→ **Required action**
Look below for the line containing "Given: Click the AI assistant sparkle icon". Write out that line and the rest through the last one, exactly as they appear, but without pictures.

→ **Data for this task**
□ □ □
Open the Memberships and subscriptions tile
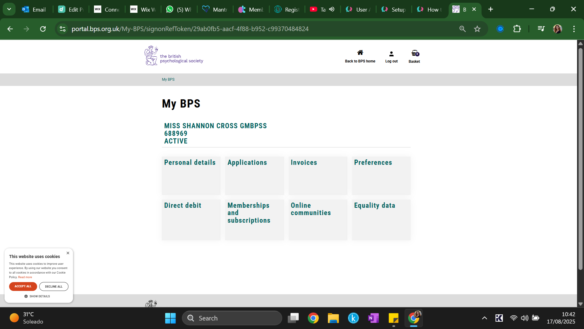The height and width of the screenshot is (329, 584). pos(254,220)
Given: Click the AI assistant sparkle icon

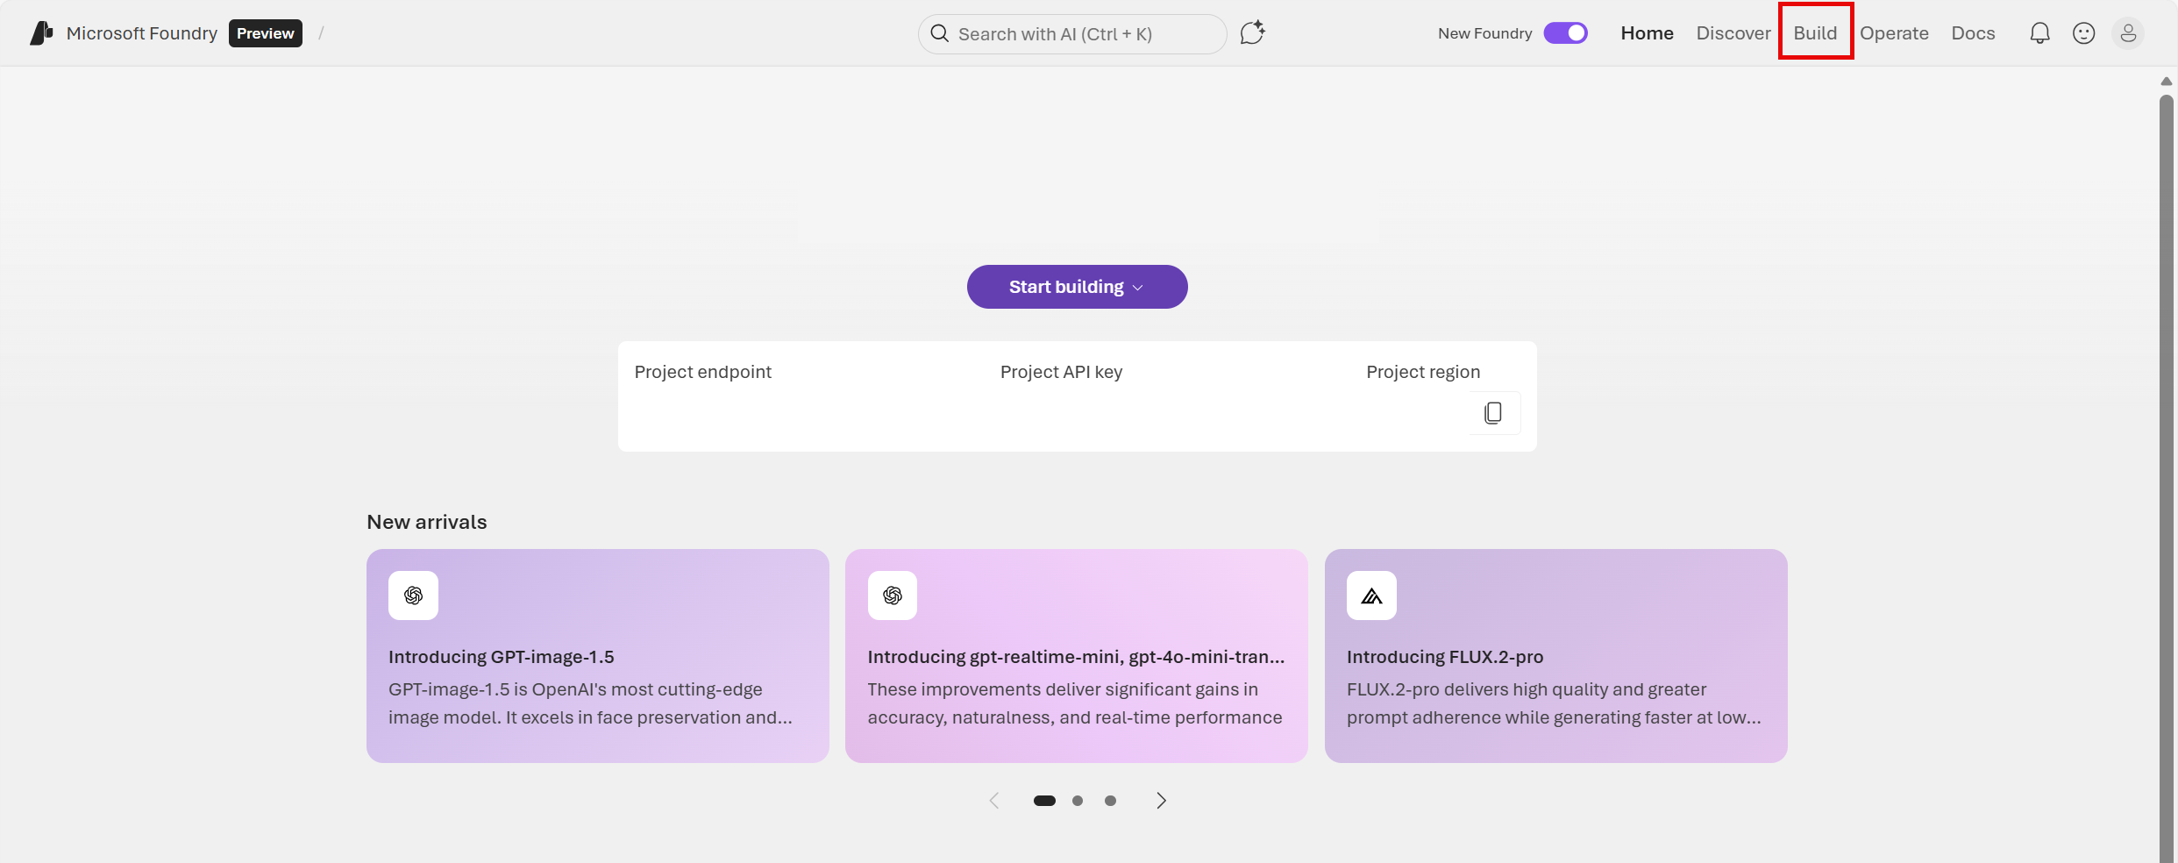Looking at the screenshot, I should 1251,32.
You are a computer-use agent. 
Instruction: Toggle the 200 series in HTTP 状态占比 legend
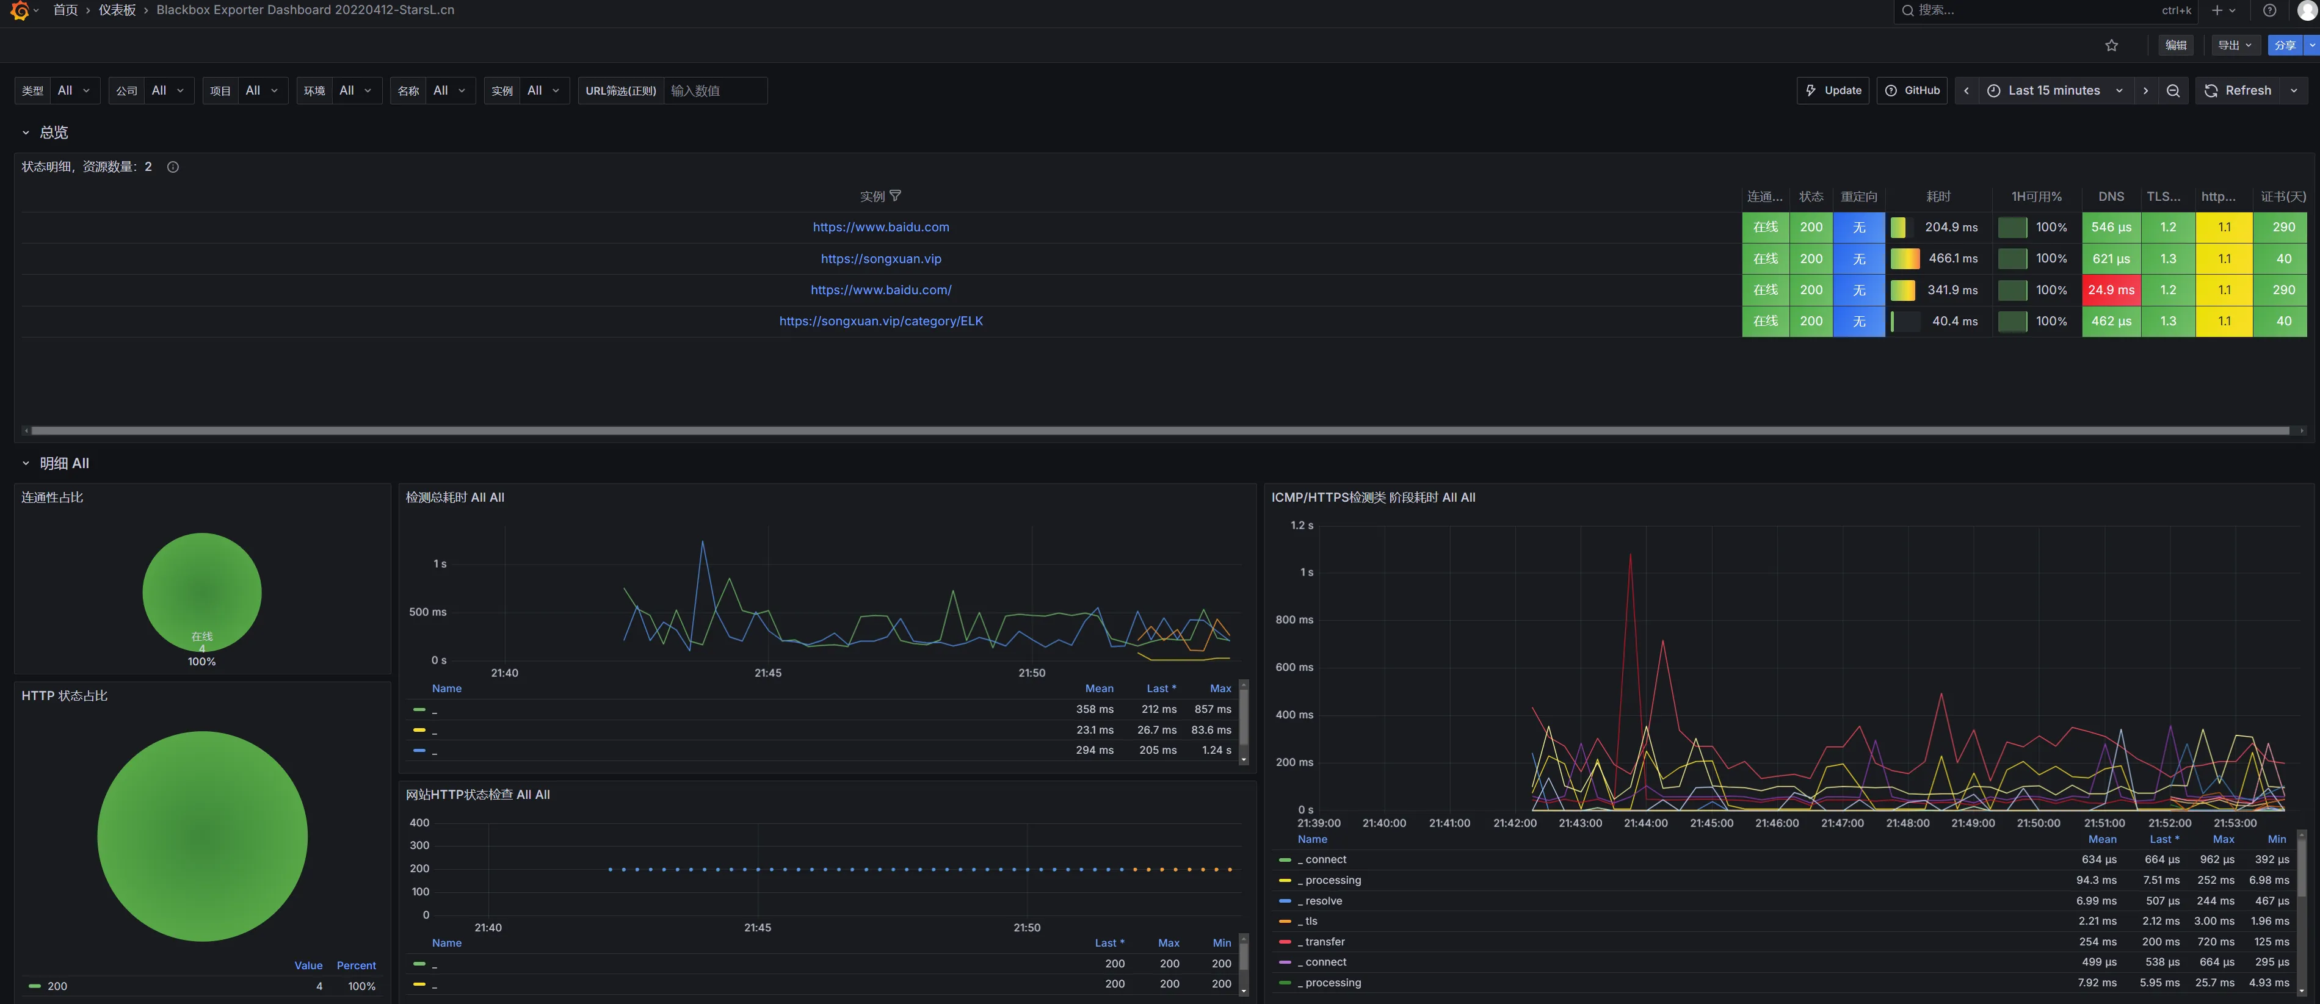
□ □ □
→ **Answer below**
Given: Click the AI assistant sparkle icon

Looking at the screenshot, I should 1251,32.
You are a computer-use agent. 
Instruction: Toggle the 200 series in HTTP 状态占比 legend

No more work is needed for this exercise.